A coil 22 is slid onto the pipe 1 prior to insertion of the pipes 1, 19. The coil 22 is fastened to the pipe 1 in a position in which it covers the notches 18. It thus overlaps axially with the valve seat 3, and in the case shown here, also with the permanent magnet 4, so that both of the coils 22 can be used as iron core. This dual function of the valve seat 3 and permanent magnet 4 saves on weight and installation space.

If the coil 22 is energized, it generates an axially oriented magnetic field in the pipeline 1, which is in parallel or antiparallel to the field of the permanent magnet 4 depending on the direction of the current. If the antiparallel field compensates for the field of the permanent magnet 4, the ball 36 is no longer exposed to a magnetic force of attraction and can be pushed out of its rest position on the valve seat 8 by the refrigerant present in the pipe 19. The open position of the solenoid valve thus reached can also remain in the unenergized state of the coil 22, if the flow of the refrigerant is sufficiently strong to keep the ball 36 remote from the main body 3 and the field of the permanent magnet 4 which is effective there.

Given material:
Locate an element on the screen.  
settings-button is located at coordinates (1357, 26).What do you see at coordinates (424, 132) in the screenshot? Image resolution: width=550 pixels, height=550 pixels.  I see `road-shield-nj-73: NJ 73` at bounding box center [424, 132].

Explore the material:
a) Answer these questions from the solenoid valve passage, one line each:
(i) What is slid onto the pipe 1 before the pipes 1, 19 are inserted?
(ii) What does the dual function of the valve seat 3 and permanent magnet 4 save on?
(iii) What pushes the ball 36 out of its rest position once it no longer feels a magnetic force of attraction?
b) Repeat word for word the part of the solenoid valve passage starting at "If the coil" and ending at "is effective there.".
c) Decide whether each statement agrees with the solenoid valve passage. Give yes or no, and quote the words that settle it.
(i) The coil 22 is fastened in a position where it covers the notches 18.
(ii) Whether the coil's field is parallel or antiparallel to the field of the permanent magnet 4 depends on the direction of the current.
(iii) The solenoid valve always closes as soon as the coil 22 is no longer energized.

Solutions by task:
a)
(i) A coil 22.
(ii) Weight and installation space.
(iii) The refrigerant present in the pipe 19.

b)
If the coil 22 is energized, it generates an axially oriented magnetic field in the pipeline 1, which is in parallel or antiparallel to the field of the permanent magnet 4 depending on the direction of the current. If the antiparallel field compensates for the field of the permanent magnet 4, the ball 36 is no longer exposed to a magnetic force of attraction and can be pushed out of its rest position on the valve seat 8 by the refrigerant present in the pipe 19. The open position of the solenoid valve thus reached can also remain in the unenergized state of the coil 22, if the flow of the refrigerant is sufficiently strong to keep the ball 36 remote from the main body 3 and the field of the permanent magnet 4 which is effective there.

c)
(i) Yes: "The coil 22 is fastened to the pipe 1 in a position in which it covers the notches 18."
(ii) Yes: "which is in parallel or antiparallel to the field of the permanent magnet 4 depending on the direction of the current"
(iii) No: "The open position of the solenoid valve thus reached can also remain in the unenergized state of the coil 22, if the flow of the refrigerant is sufficiently strong"